▸ Material shown
+ + +

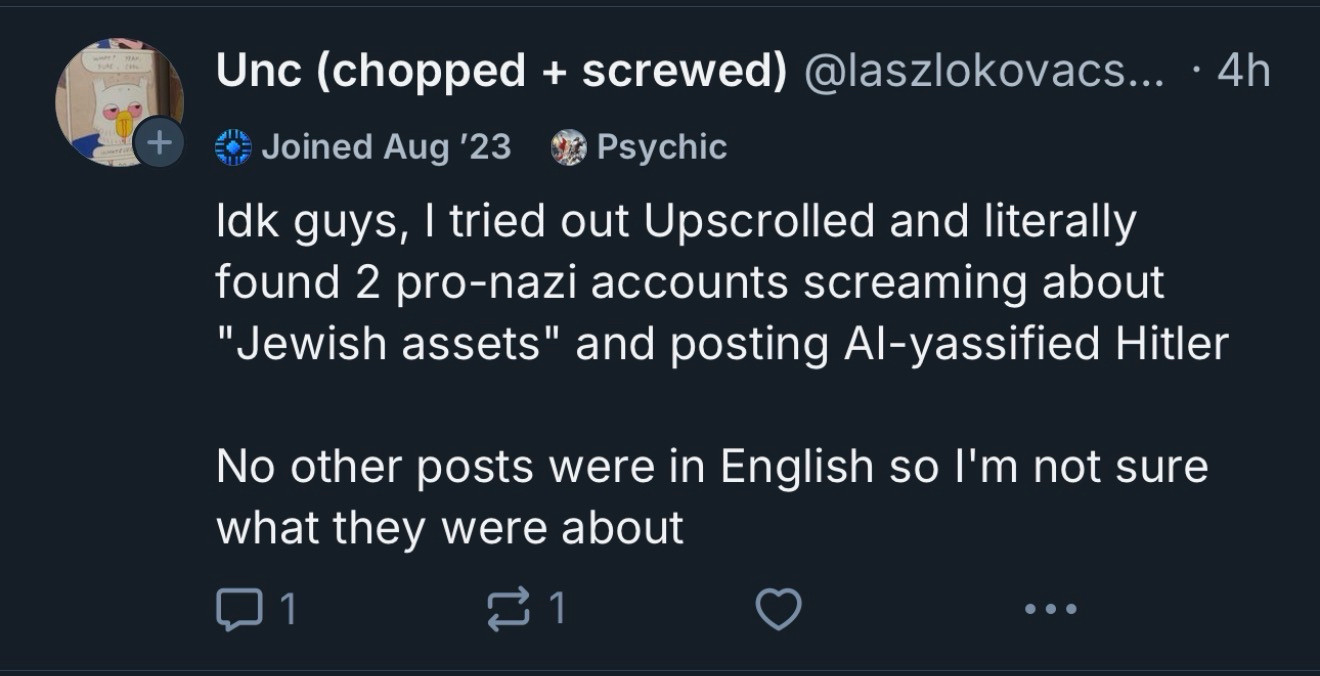Open the poster's profile picture
Screen dimensions: 1320x676
coord(115,100)
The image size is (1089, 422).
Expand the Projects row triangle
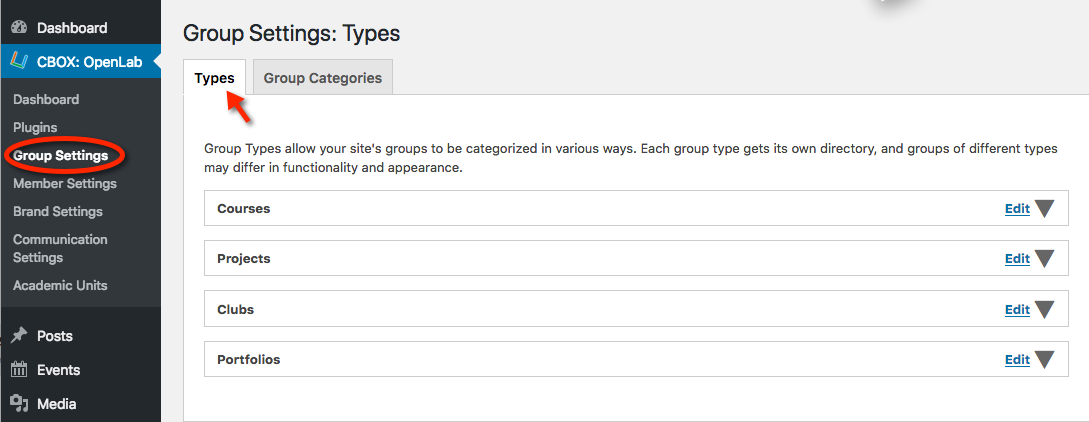[1044, 259]
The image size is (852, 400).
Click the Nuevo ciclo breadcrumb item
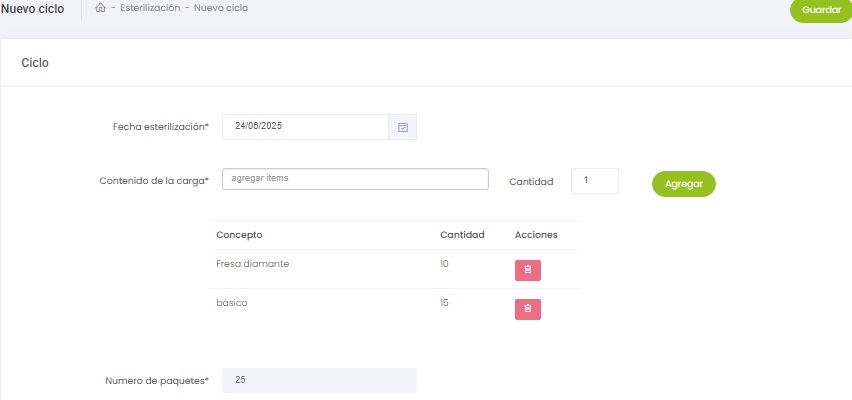pyautogui.click(x=221, y=8)
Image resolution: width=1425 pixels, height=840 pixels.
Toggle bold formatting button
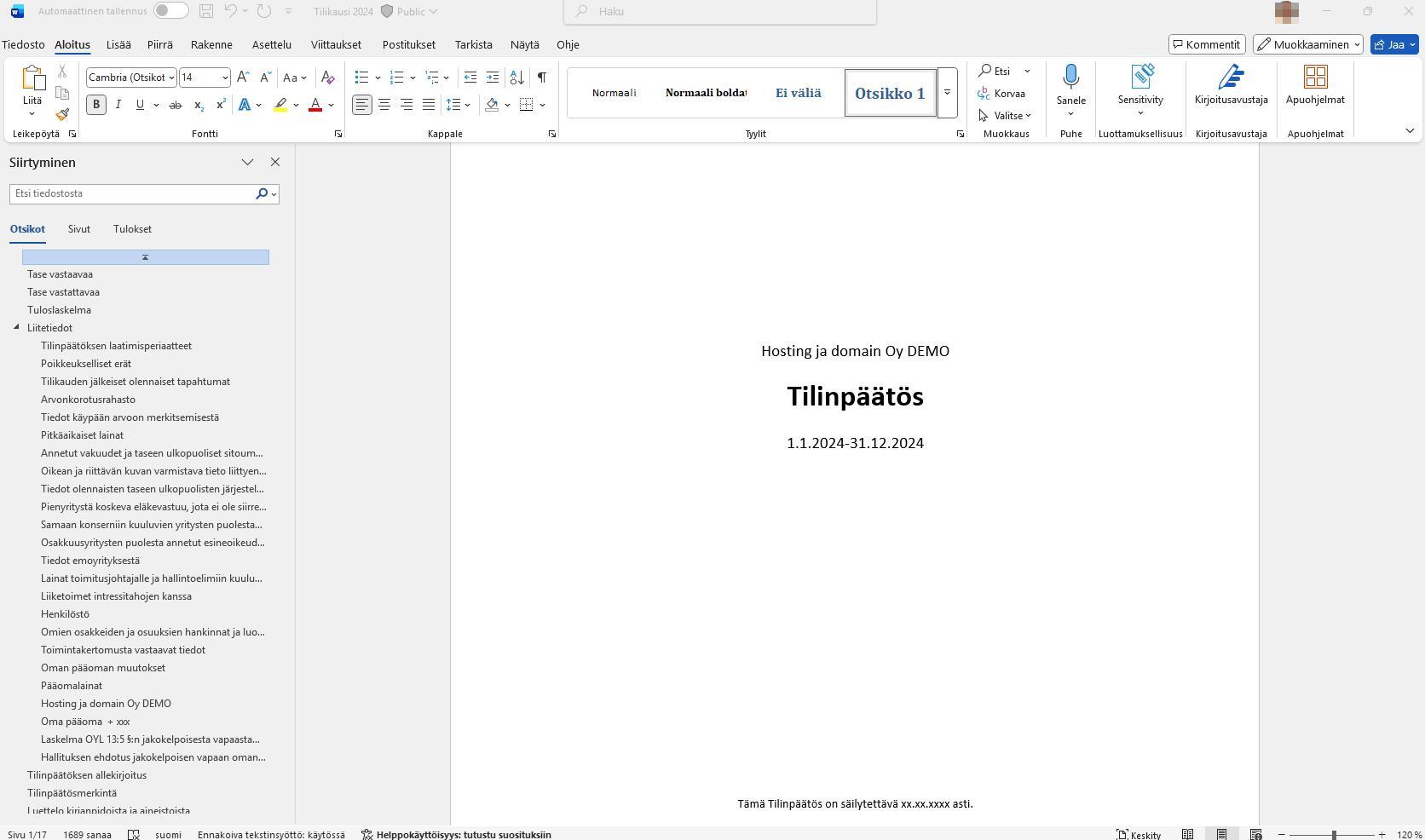(x=96, y=105)
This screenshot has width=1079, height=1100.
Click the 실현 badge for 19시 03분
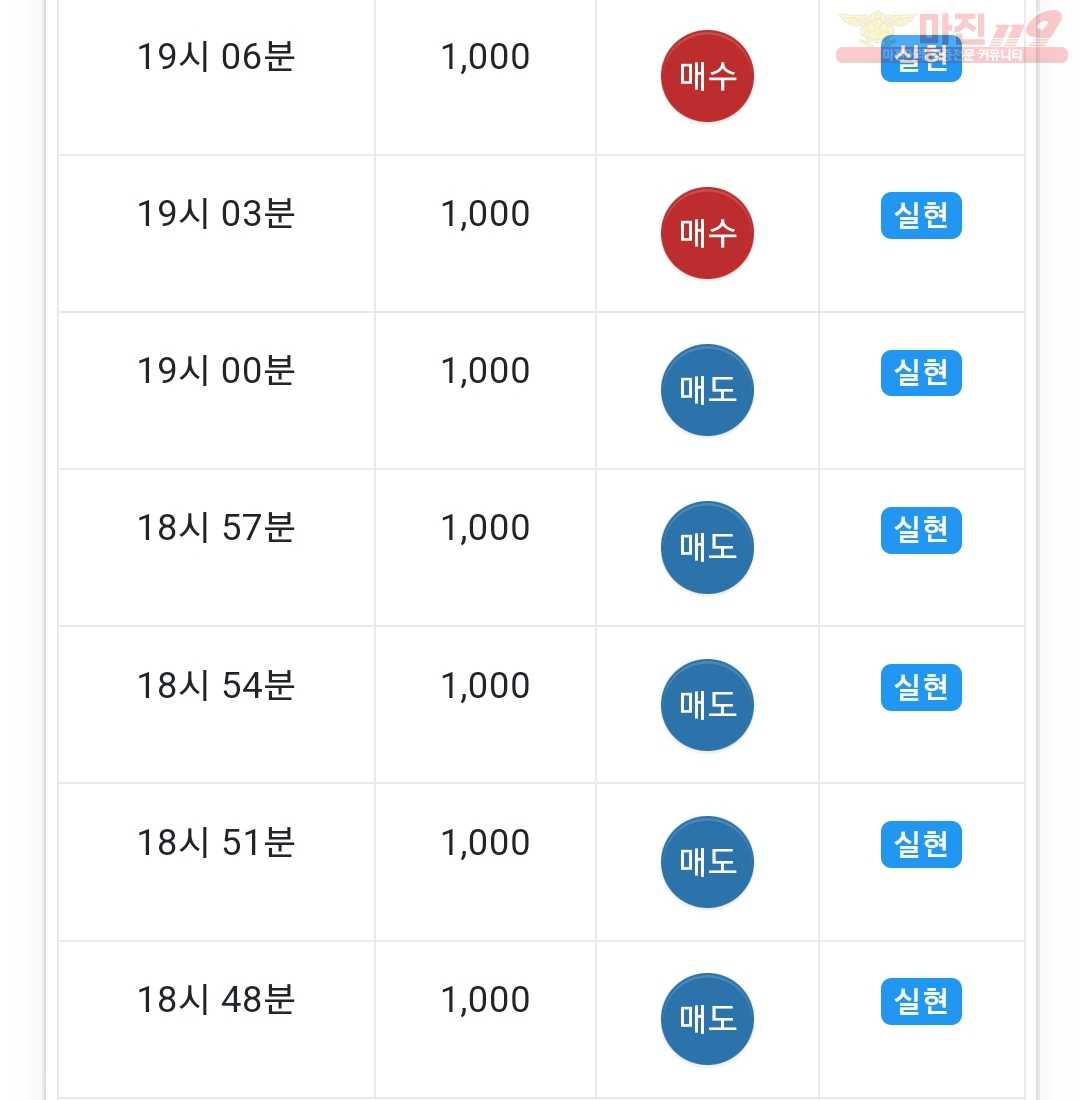point(921,215)
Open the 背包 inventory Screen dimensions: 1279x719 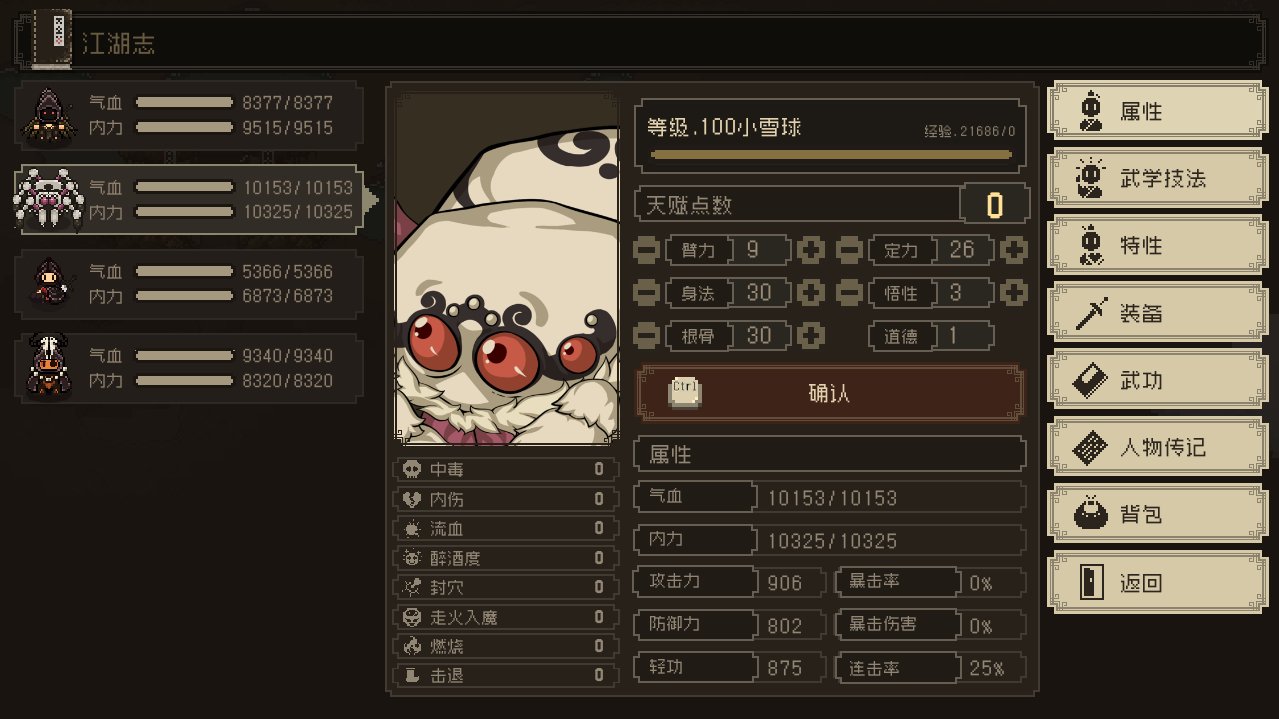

+ + +

Arrange the lines above as a numbered list, skipping any blank lines and leaving out the pictures.

▸ Written reply
1. Open the poster's profile picture
2. Screen dimensions: 1320x676
3. coord(115,100)
4. The image size is (1089, 422).
5. Expand the Projects row triangle
6. [1044, 259]
7. The image size is (852, 400).
8. Click the Nuevo ciclo breadcrumb item
9. pyautogui.click(x=221, y=8)
10. Image resolution: width=1425 pixels, height=840 pixels.
11. Toggle bold formatting button
12. (x=96, y=105)
13. This screenshot has width=1079, height=1100.
14. Click the 실현 badge for 19시 03분
15. point(921,215)
16. Open the 背包 inventory Screen dimensions: 1279x719 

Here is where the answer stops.